Information shown:
■ ■ ■ ■ ■ ■ ■
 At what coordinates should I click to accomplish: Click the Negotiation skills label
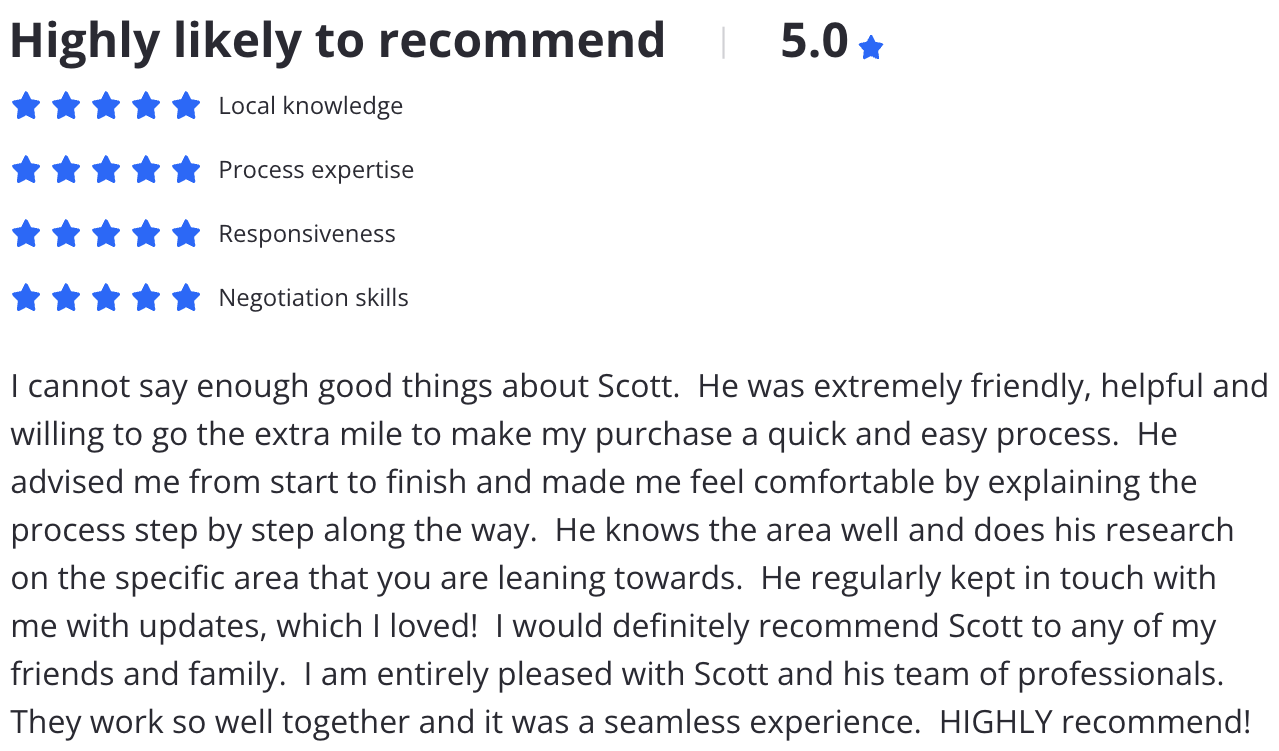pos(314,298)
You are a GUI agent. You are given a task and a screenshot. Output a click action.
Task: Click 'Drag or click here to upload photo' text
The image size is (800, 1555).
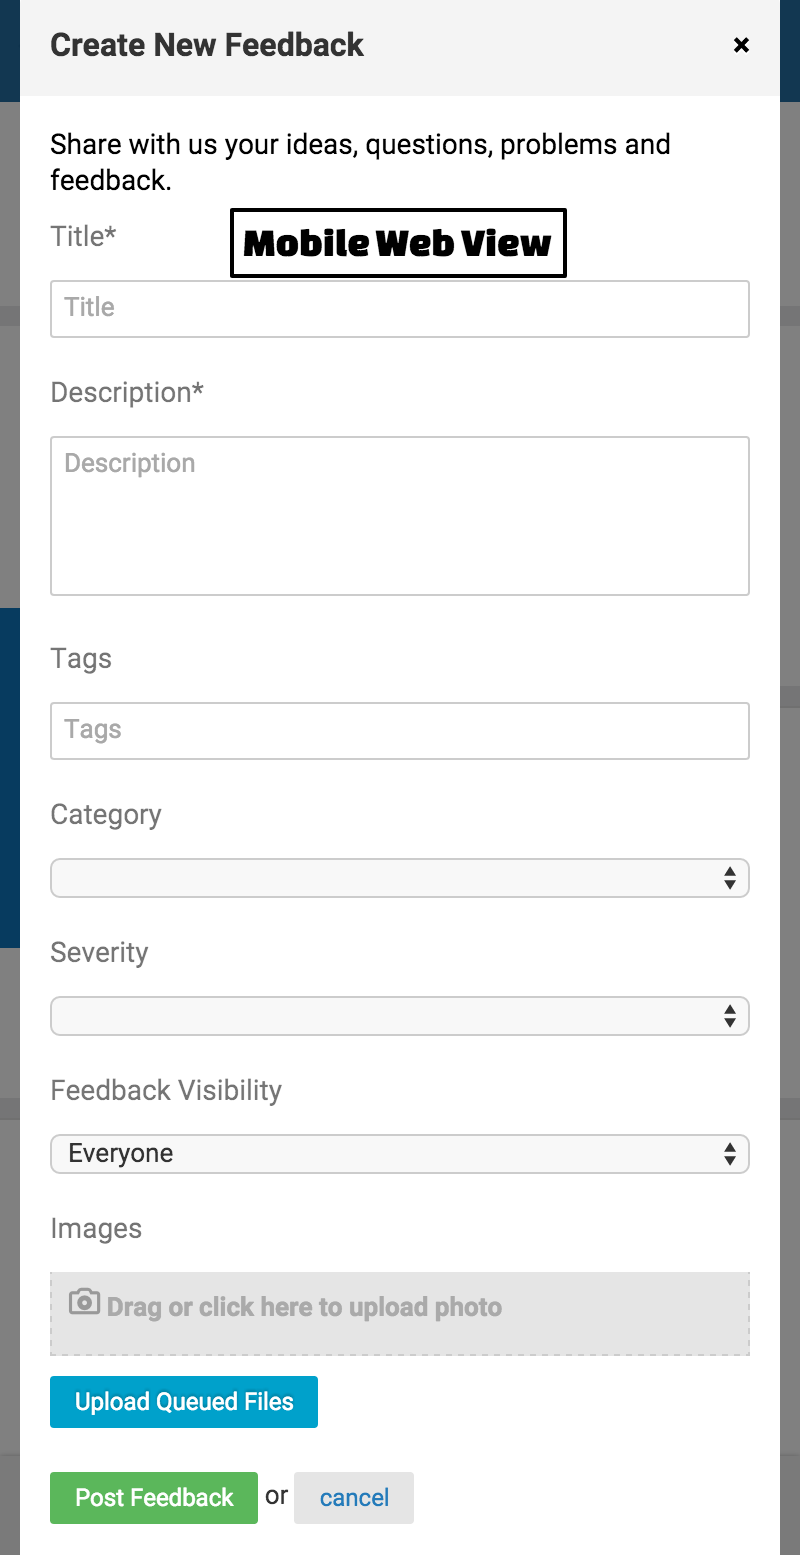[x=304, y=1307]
■ ■ ■ ■ ■ ■ ■
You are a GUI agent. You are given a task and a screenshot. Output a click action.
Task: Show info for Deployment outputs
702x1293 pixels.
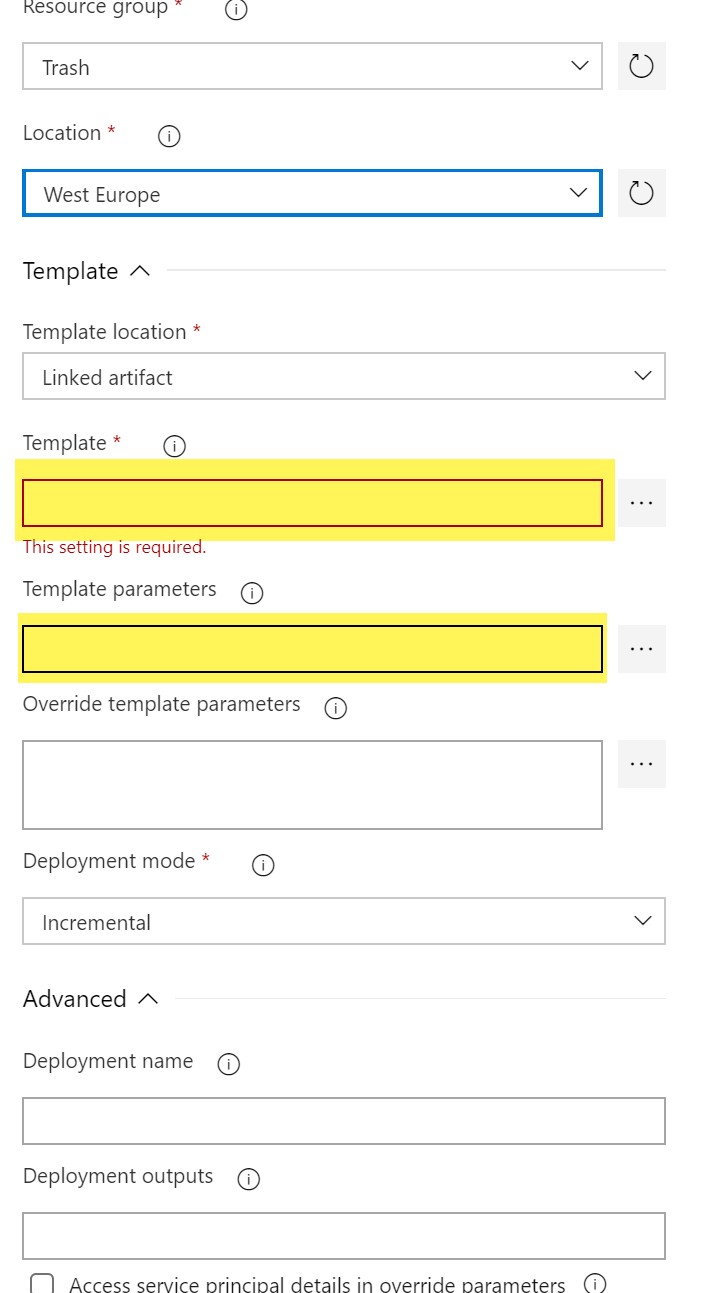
■ ■ ■ ■ ■ ■ ■
Objective: Reproduce the part of the material that opens with the line containing "At what coordinates" and closes with the line containing "[x=304, y=1307]", adding 88 to every coordinate in the answers. Leave the pictures out.

Expected answer:
 At what coordinates should I click to accomplish: Click the Negotiation skills label
pos(402,386)
You are a GUI agent. You are given a task and a screenshot. Output a click action.
Task: Click 'Drag or click here to upload photo' text
The image size is (800, 1555).
[x=392, y=1395]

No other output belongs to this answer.